In this study, PYY levels showed a significant decrease under LA treatment. Based on the close relationship reported in the existing literature between body fat and PYY, similar as leptin, we believe that this decrease was caused by the changes in the body composition rather than the pubertal suppression. A negative correlation between PYY and BMI has been reported both in adults [26] and children [27]. Also, PYY levels increased after weight loss in a study conducted in children [27]. On the other hand, in a mouse experiment, PYY levels were reported to decrease in diet-induced obese mice, which was explained as a compensatory regulation to the increase in PYY receptors in the medulla [28]. Although BMI did not change in our study, the increase in body fat percentage may have caused the decrease in PYY levels.

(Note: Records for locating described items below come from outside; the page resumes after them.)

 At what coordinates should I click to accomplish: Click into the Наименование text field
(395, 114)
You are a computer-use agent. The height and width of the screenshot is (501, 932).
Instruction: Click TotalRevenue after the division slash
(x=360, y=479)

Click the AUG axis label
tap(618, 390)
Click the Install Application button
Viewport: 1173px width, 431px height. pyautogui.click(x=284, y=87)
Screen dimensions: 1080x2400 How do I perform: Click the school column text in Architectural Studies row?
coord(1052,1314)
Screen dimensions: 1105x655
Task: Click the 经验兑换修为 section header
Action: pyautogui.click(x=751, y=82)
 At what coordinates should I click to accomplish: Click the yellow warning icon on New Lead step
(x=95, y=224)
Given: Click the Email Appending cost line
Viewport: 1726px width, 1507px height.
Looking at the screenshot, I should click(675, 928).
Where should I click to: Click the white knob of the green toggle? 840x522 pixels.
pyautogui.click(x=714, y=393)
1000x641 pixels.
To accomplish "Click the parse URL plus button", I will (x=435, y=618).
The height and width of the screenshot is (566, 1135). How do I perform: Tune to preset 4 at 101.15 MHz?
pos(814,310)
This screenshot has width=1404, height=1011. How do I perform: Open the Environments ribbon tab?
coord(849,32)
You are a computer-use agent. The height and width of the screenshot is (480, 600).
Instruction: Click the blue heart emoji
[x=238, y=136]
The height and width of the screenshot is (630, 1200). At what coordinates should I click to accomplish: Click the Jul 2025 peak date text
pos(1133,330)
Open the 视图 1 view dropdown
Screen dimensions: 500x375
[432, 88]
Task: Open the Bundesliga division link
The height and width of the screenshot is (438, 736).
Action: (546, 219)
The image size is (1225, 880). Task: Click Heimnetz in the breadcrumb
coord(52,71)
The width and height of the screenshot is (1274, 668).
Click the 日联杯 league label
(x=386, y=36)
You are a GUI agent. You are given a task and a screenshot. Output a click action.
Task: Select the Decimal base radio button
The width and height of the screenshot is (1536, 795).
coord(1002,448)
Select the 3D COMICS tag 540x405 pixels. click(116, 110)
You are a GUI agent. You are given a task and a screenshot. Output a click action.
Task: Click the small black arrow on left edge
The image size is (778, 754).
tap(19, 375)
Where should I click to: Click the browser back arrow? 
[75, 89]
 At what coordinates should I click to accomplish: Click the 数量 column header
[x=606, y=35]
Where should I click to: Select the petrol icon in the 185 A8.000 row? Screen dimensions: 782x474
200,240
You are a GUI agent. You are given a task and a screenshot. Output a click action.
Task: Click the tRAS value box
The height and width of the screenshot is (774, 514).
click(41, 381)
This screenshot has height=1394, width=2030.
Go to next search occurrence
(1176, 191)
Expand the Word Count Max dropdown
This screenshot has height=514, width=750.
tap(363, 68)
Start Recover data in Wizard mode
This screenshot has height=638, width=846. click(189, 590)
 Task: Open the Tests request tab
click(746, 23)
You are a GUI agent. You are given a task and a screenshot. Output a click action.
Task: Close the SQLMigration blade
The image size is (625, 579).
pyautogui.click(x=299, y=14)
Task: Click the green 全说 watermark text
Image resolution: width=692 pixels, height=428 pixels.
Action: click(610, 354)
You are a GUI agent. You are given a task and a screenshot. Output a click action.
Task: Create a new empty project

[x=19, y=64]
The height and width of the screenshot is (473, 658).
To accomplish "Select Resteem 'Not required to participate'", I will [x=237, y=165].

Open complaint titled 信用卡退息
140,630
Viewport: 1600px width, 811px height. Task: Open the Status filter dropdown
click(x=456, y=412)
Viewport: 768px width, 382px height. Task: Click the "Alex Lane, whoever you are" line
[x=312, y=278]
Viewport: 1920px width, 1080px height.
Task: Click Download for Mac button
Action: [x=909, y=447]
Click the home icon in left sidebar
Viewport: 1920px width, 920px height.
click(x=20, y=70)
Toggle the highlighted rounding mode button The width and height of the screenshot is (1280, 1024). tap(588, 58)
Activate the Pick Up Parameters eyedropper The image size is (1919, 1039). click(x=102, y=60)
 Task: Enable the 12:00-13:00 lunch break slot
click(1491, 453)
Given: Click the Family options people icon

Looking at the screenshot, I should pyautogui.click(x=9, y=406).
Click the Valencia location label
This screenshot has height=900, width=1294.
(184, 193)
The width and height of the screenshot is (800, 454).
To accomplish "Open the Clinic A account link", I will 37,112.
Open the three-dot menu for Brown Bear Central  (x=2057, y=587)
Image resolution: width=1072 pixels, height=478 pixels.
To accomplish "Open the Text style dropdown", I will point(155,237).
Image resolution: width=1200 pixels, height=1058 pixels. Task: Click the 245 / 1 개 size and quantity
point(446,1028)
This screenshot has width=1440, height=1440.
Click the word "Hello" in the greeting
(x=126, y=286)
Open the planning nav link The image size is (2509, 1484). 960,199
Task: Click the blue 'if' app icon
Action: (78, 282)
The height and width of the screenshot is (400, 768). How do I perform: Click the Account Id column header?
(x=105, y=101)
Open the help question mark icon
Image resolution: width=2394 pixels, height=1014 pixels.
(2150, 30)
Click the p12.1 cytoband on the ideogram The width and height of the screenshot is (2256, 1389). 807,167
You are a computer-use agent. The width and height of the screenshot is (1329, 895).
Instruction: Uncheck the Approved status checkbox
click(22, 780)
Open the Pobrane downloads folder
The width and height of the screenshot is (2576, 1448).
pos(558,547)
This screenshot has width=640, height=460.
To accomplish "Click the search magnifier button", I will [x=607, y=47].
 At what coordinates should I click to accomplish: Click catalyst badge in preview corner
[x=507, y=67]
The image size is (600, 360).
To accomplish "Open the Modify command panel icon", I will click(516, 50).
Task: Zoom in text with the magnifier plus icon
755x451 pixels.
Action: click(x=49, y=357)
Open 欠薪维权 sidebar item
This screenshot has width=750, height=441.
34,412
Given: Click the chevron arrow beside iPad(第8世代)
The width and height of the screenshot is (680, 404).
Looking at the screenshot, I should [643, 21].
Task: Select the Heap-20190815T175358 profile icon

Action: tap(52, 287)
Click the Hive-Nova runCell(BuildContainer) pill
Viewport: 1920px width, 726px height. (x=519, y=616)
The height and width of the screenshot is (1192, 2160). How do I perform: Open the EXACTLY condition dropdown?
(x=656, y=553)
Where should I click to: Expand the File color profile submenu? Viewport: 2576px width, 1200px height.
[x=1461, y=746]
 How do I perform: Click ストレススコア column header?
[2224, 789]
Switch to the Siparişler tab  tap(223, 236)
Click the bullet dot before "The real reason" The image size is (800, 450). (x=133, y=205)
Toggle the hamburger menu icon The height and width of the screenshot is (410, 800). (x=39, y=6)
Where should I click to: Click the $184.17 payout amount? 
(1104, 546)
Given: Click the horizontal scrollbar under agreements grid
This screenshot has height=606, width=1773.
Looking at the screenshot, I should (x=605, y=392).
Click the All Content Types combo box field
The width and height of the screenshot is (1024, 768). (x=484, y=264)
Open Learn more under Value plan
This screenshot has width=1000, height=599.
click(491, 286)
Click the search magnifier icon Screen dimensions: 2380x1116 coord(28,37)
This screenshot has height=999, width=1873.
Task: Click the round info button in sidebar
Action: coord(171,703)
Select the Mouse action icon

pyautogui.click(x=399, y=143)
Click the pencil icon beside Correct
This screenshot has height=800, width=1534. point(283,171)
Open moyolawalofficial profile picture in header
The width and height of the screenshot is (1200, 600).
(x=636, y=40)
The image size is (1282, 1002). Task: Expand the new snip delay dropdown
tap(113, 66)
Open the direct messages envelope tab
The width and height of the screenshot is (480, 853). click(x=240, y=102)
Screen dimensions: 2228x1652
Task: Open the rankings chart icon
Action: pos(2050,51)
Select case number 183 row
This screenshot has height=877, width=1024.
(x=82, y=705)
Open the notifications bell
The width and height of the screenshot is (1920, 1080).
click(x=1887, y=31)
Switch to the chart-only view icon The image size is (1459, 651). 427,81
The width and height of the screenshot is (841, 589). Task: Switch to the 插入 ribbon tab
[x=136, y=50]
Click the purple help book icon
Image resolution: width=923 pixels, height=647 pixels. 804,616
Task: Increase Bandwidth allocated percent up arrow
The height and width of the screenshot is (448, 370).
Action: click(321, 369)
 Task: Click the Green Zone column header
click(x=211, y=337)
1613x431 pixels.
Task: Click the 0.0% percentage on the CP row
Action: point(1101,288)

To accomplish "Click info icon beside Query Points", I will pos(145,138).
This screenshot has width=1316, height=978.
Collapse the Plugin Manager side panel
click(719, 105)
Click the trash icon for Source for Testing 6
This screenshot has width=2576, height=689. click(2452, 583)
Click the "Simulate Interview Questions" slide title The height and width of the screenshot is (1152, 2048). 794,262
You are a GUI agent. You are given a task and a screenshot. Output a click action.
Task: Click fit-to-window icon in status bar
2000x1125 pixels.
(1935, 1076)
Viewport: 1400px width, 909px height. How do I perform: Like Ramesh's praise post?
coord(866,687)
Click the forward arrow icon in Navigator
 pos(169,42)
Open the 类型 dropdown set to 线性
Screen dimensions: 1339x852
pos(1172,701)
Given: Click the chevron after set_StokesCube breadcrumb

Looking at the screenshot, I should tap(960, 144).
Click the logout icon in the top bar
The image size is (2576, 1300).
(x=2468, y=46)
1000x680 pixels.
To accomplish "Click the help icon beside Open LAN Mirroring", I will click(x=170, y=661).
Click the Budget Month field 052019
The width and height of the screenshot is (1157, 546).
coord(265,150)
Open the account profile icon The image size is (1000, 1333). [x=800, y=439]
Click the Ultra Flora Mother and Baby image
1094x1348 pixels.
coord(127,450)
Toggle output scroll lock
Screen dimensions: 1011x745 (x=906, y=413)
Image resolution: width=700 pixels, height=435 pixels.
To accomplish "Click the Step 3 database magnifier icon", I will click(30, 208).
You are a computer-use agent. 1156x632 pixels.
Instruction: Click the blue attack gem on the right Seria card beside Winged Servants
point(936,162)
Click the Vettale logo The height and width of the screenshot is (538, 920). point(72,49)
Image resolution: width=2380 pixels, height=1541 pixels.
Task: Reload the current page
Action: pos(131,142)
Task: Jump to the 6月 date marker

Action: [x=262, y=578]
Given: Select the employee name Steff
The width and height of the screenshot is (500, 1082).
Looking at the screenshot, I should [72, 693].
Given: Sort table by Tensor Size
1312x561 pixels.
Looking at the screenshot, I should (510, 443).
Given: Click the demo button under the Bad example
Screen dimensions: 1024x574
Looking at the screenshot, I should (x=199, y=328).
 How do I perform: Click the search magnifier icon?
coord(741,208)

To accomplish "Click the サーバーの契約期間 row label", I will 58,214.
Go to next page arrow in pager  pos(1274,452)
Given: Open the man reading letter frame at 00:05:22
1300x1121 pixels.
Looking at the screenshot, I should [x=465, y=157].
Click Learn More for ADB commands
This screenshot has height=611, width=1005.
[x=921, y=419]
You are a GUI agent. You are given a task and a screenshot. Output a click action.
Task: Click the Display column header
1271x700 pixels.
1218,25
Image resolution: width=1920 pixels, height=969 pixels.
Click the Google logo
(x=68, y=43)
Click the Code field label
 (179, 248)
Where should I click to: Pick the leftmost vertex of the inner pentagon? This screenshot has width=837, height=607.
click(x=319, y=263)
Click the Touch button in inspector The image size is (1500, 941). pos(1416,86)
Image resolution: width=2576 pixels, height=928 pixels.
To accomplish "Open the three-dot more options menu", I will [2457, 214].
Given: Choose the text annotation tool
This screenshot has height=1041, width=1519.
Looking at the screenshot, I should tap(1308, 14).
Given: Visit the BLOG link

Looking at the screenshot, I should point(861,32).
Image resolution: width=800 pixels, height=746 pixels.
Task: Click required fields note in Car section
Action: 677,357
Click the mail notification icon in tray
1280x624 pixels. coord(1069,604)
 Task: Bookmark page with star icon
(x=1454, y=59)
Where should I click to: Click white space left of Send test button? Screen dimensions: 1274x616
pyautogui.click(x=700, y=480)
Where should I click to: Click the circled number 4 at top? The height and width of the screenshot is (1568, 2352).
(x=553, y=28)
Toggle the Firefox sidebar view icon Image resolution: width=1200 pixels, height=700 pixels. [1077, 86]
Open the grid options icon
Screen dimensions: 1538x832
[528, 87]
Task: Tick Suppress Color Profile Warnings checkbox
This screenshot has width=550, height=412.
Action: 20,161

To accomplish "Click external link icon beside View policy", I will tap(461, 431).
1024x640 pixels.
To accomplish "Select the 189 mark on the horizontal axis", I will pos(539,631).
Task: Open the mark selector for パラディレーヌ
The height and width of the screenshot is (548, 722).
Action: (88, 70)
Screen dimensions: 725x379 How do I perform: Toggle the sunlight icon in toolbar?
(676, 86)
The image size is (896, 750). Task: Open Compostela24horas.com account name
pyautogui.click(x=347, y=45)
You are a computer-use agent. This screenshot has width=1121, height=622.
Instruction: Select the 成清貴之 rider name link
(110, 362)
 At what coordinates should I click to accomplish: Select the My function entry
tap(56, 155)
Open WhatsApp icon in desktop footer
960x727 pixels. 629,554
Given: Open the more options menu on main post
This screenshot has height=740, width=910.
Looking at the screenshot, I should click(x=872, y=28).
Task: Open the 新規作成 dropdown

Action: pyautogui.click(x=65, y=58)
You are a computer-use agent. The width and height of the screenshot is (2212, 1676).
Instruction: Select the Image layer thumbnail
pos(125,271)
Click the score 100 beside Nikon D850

As for NPY, no study has investigated the change in circulating NPY levels during LA treatment. To explain the significant decrease in circulating NPY levels observed during treatment, we can speculate on some possible mechanisms based on studies involving hypothalamic NPY levels. Firstly, estrogen has been shown to lead to an increase in the quantity of NPY neurons, elevated levels of NPY within pre-synaptic boutons, and enhanced release of NPY within the hippocampus. Additionally, estrogen promotes higher expression of NPY mRNA in both the hippocampus and caudate nucleus. Given this information, the decrease in estrogen levels during LA treatment may have led to an decrease in NPY levels [29]. However, this mechanism does not explain the similar NPY levels in pubertal girls as prepubertal ones who have significantly lower estrogen levels. Thus, the second mechanism, which appears more plausible, is that leptin's central action involves the reduction of NPY synthesis and a consequent decrease in NPY levels within the arcuate nucleus [30]. Therefore, the elevation of leptin levels in parallel with the increase in fat percentage may have caused the observed decrease in NPY levels.

This study is not without limitations. While our study yielded numerous significant findings, it is important to acknowledge that the relatively small sample size may have influenced the results. Additionally, our prepubertal control group lacked longitudinal follow-up. Therefore, the analysis of changes in the study parameters could only be conducted within the patient group, which introduced speculative aspects to the study. On the other hand, the comprehensive approach to the topic, including the evaluation of food intake records and body composition analysis, was the strength of the study.

Conclusion

When the findings of the study were evaluated as a whole, it was observed that appetite-regulating hormones do not play a direct role in the pathogenesis of precocious puberty. Nevertheless, the puberty blockade was found to induce changes in the circulating levels of these hormones, leading to alterations in body composition. This clinical study can be viewed as a preliminary investigation that lays the groundwork for future molecular studies to elucidate the role of appetite-regulating hormones in precocious puberty.